Most old towns are lost. Look at the maps drawn by Strabo and Ptolomeo: not one in ten is still around. What happened to them all? How can a whole town disappear?
Remember that those old towns, sometimes called cities, were no more than villages by our standards. They were a little cuddling together of maybe fifty houses. Most didn’t have a wall around them, so there’s no big orderly pile of rocks to signal archaeologists. And the houses themselves were made of adobe, which after they were abandoned became just a heap of dirt.
It actually helps excavators locate them if an enemy had razed the town because then they find a nice, even, layer of ash as they uncover the mound.
But some of those long-gone cities meant a lot in ancient times and were the scenes of great battles and the hometowns of famous emperors and other famous people.

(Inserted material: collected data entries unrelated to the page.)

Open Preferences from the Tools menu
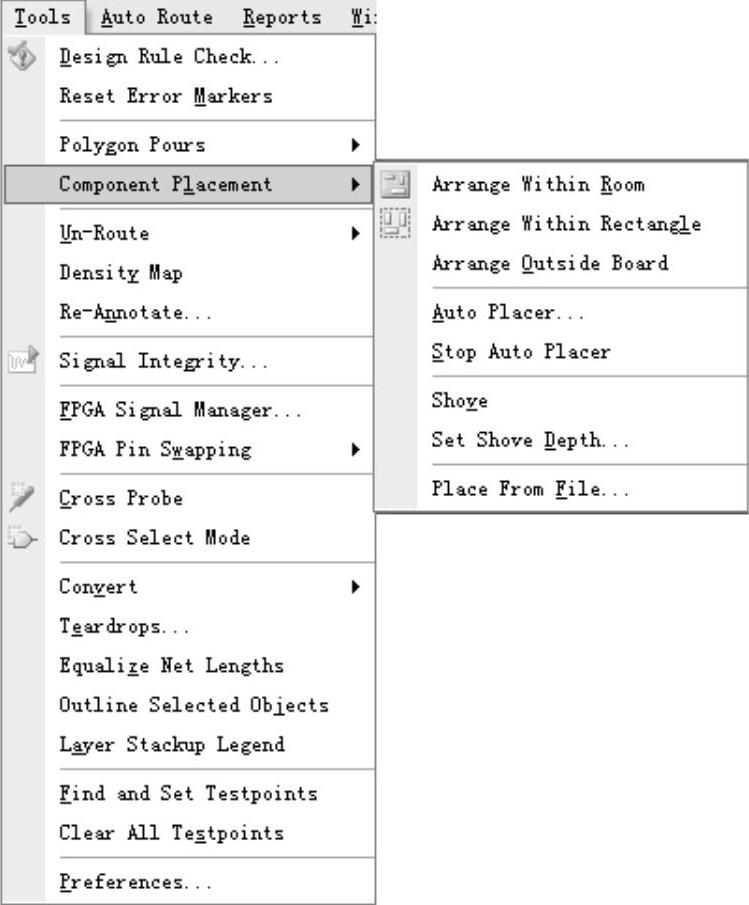 135,882
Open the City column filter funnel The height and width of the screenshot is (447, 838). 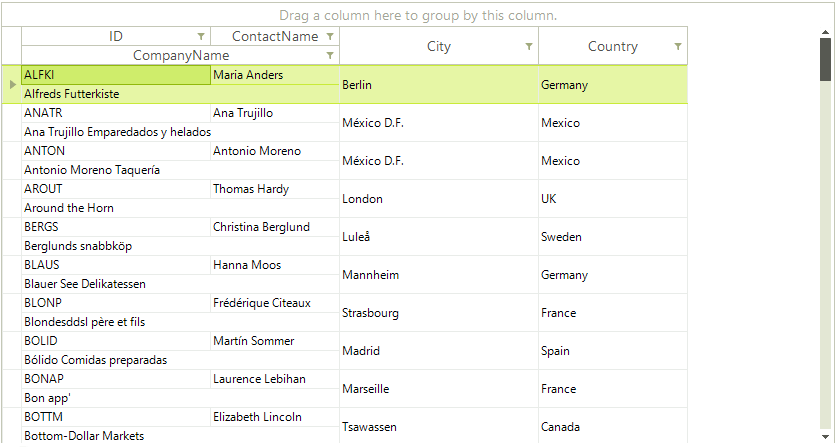529,47
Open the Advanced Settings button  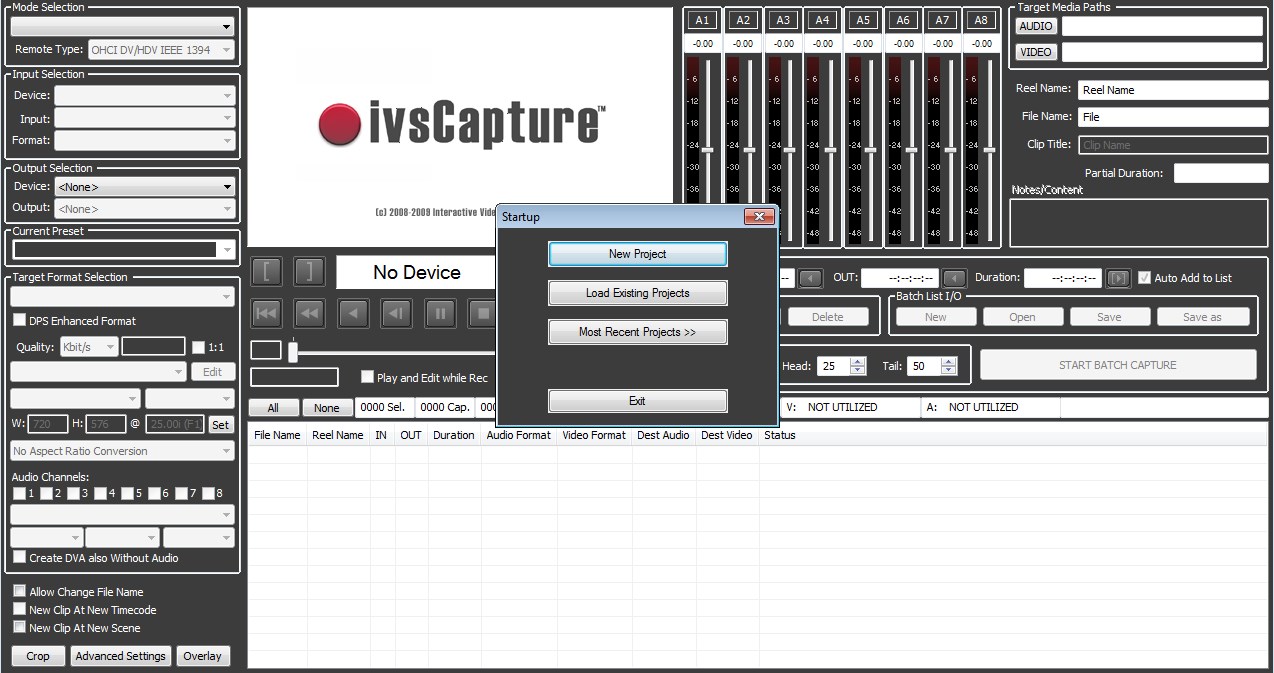pos(120,656)
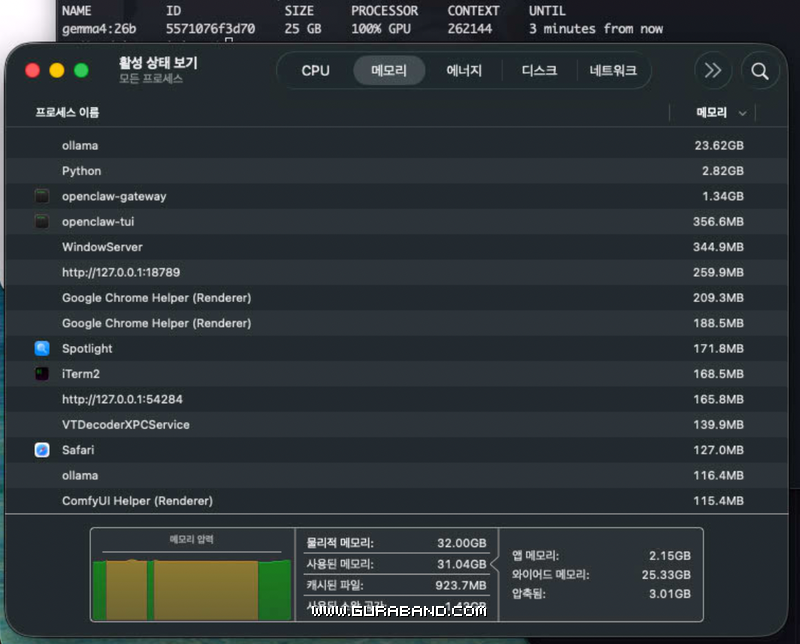Click the yellow minimize window button
Image resolution: width=800 pixels, height=644 pixels.
click(x=57, y=71)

Trajan was from Itálica, now a vast marble junkyard near Seville, and Hannibal’s wife was from Cástulo, a mound just south of Linares.
To look for old Iberian towns like Cástulo archaeologists refer to the maps by the Greeks mentioned above—Strabo and Ptolomeo.
For Roman towns they use two good sources: the Antonine Itinerary and the Vicarello Cups.
The Antonine Itinerary was probably made at the beginning of the third century. It charts thirty-four main roads and all the cities and towns, with the distance between them in Roman miles (1481 meters). And even better, it records partial distances between mansio and mansio, that is, between points that represented a days’ march and which served as resting stops and places to change horses.
The other great source, the Vicarello Cups, are four silver cylinders engraved with all the stops on the trip between a shrine in northern Italy (the Aquae Apollinares) and the temple of Hercules in Cadiz, Spain. The cups are exvotos offered by Spaniards who made the pilgrimage about the end of the first century. Like the Antonine Itinerary, the cups list all the towns and cities on the way, plus the mansioni and the distances between them.
Already in prehistoric times, there were two main roads around the peninsula. At first the Romans used and improved those. The oldest and most travelled was precisely the route on the Vicarello Cups: the route through the Pyrenees and down the western and southern coasts all the way to Cadiz.
That they called the Via Herculea or later, the Via Augustea.
The other famous road was the Via de la Plata, which paralleled the modern Portuguese-Spanish border. It went from Mérida to the rich mineral mines in Galicia.
The road along the Portuguese coast and a northern route straight to the gold mines and Galicia were the other Mother Roads.